---------- DATASET RECORDS ----------

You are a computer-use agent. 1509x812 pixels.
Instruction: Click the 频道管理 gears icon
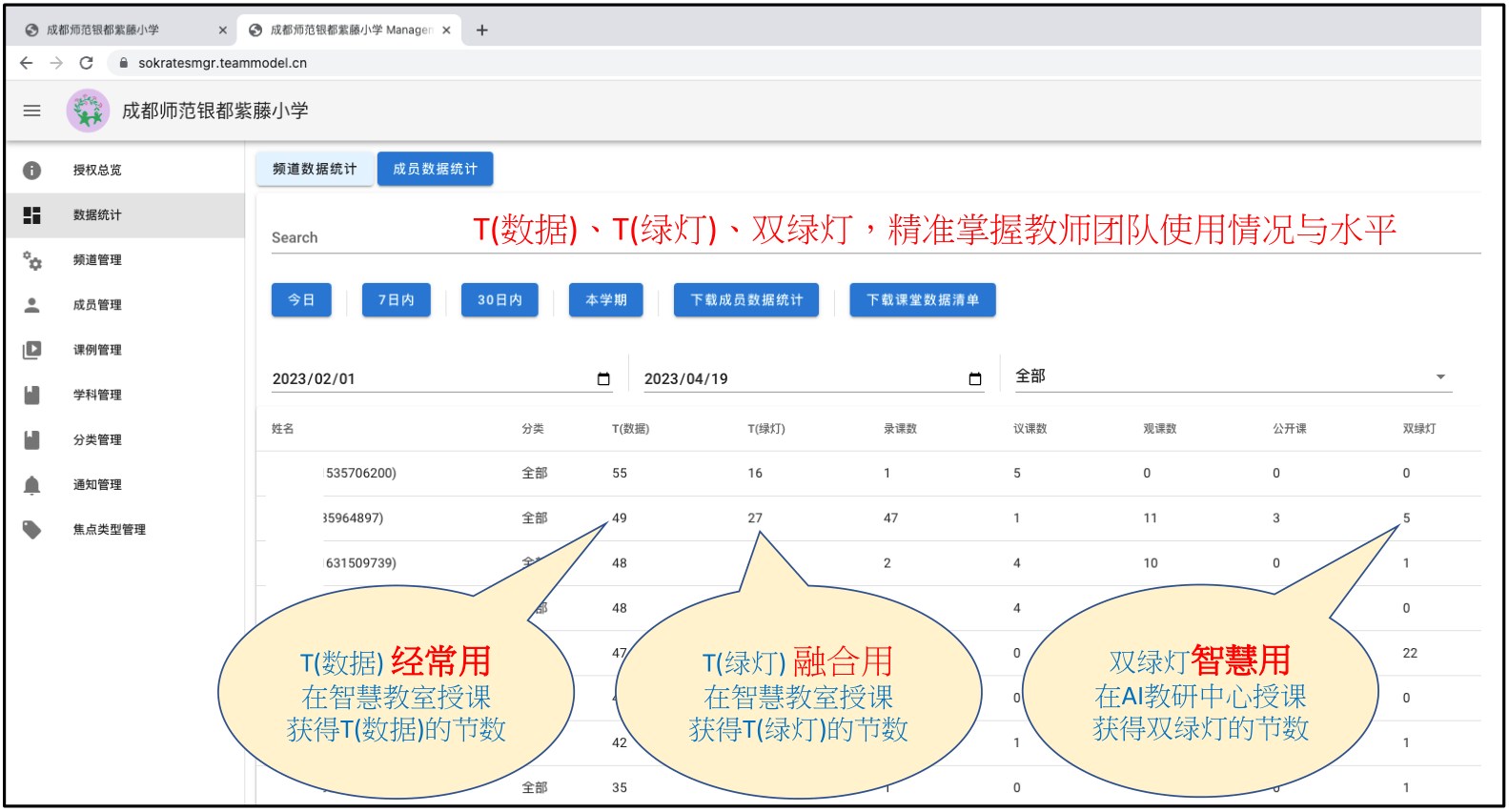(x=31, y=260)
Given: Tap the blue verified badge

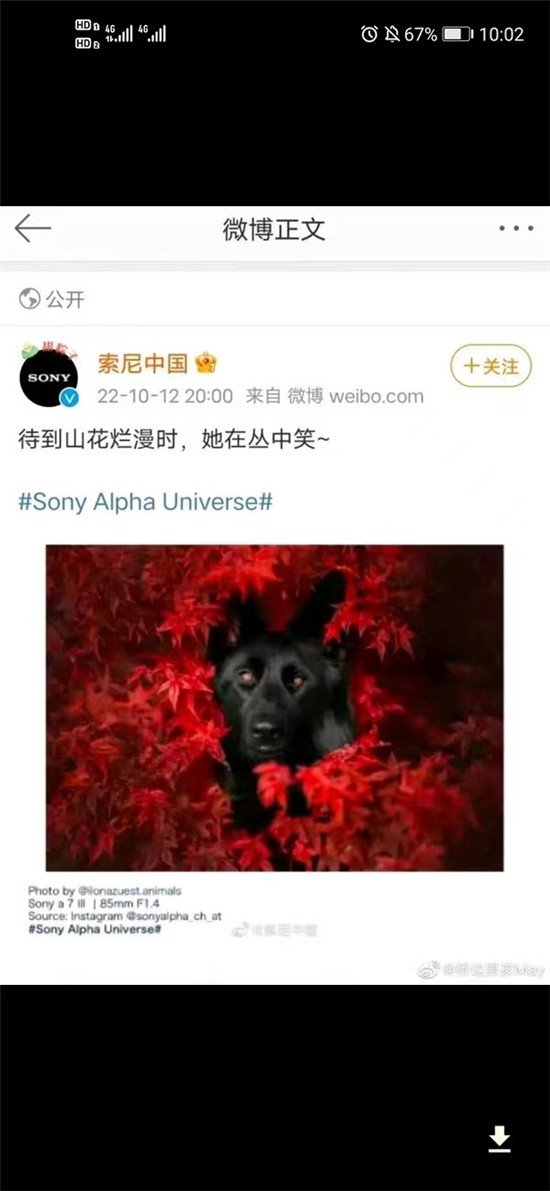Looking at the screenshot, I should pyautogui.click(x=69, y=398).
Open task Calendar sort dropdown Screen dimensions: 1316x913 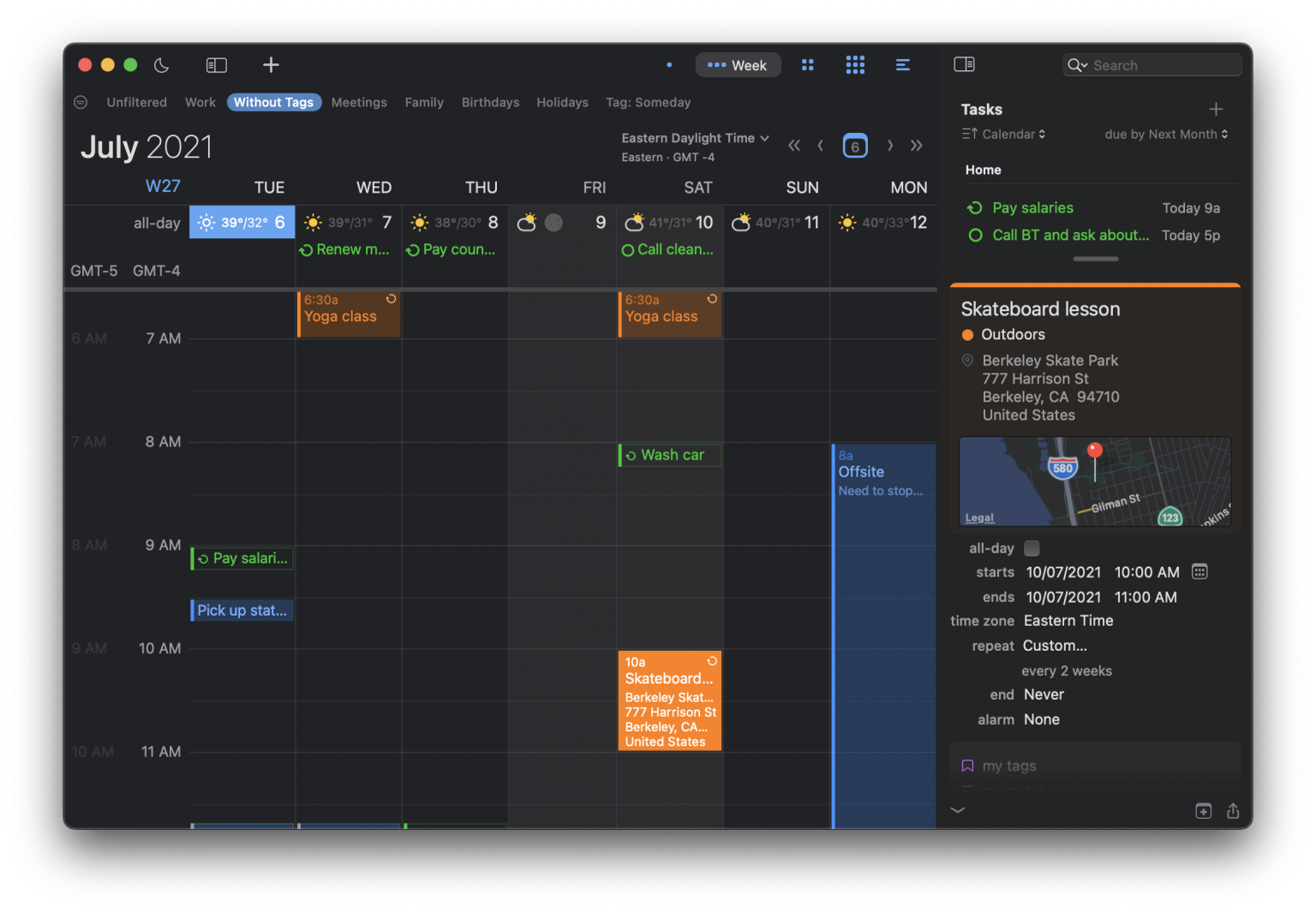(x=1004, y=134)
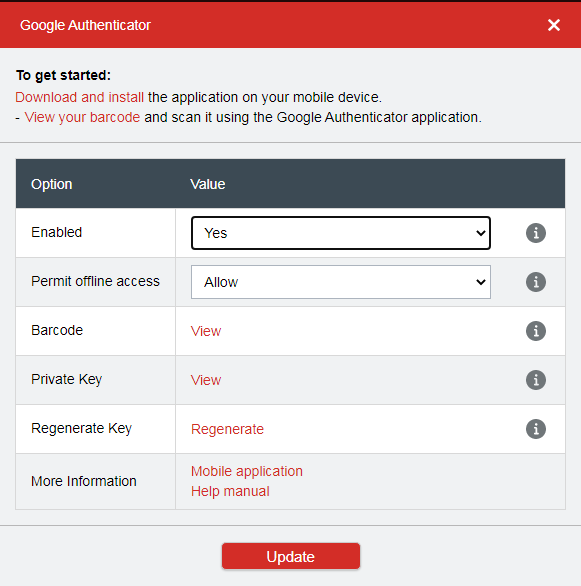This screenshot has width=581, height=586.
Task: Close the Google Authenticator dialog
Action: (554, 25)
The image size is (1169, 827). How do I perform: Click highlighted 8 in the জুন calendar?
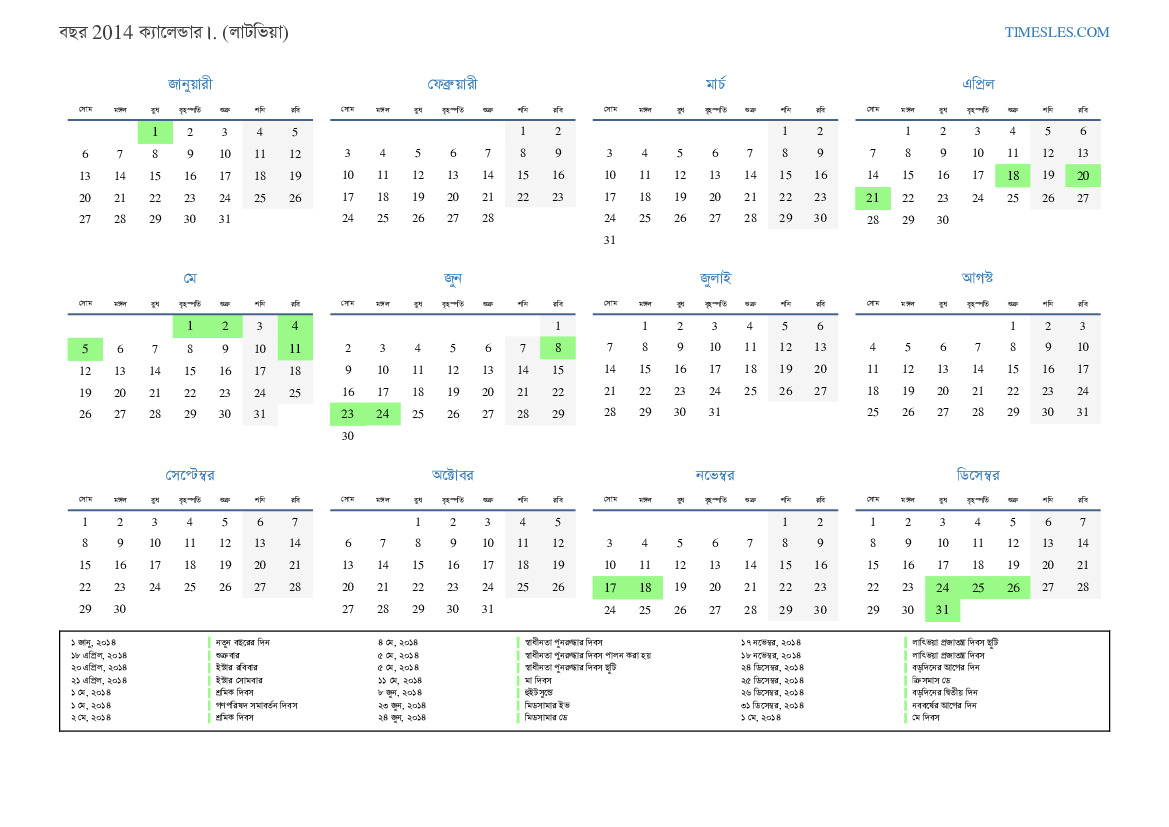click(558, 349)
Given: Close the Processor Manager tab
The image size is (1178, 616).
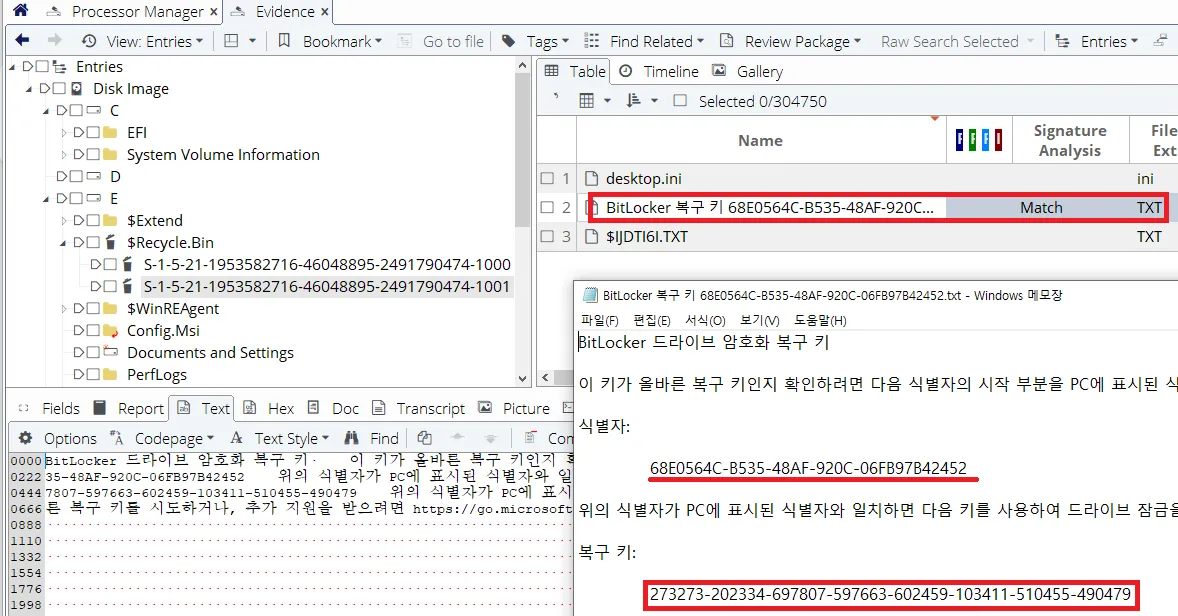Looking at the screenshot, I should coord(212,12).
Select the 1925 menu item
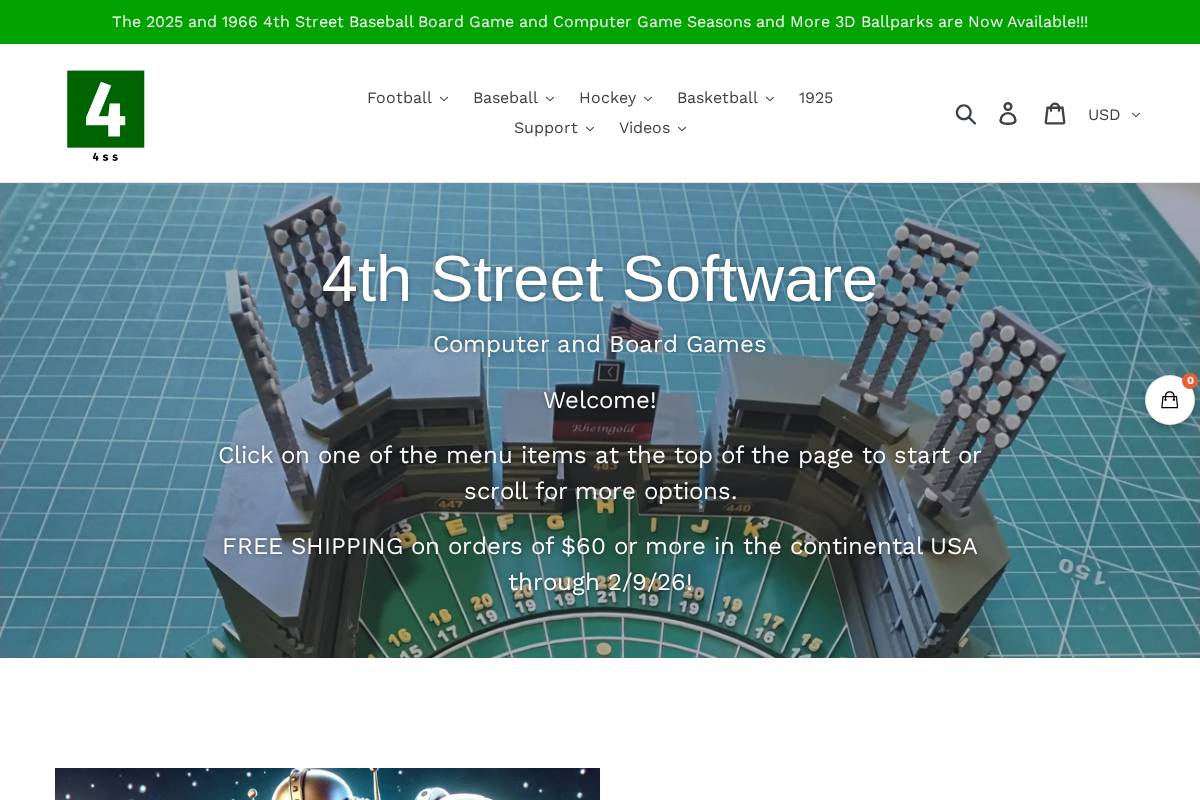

----------

DESCRIPTION OF THE TASK: Beginning with the line that contains "The image size is (1178, 616)." and ending with the last line of the entries above, repeat each line exactly, but not the pictures.

ANSWER TO THIS EXERCISE:
The image size is (1178, 616).
Looking at the screenshot, I should coord(212,12).
Select the 1925 menu item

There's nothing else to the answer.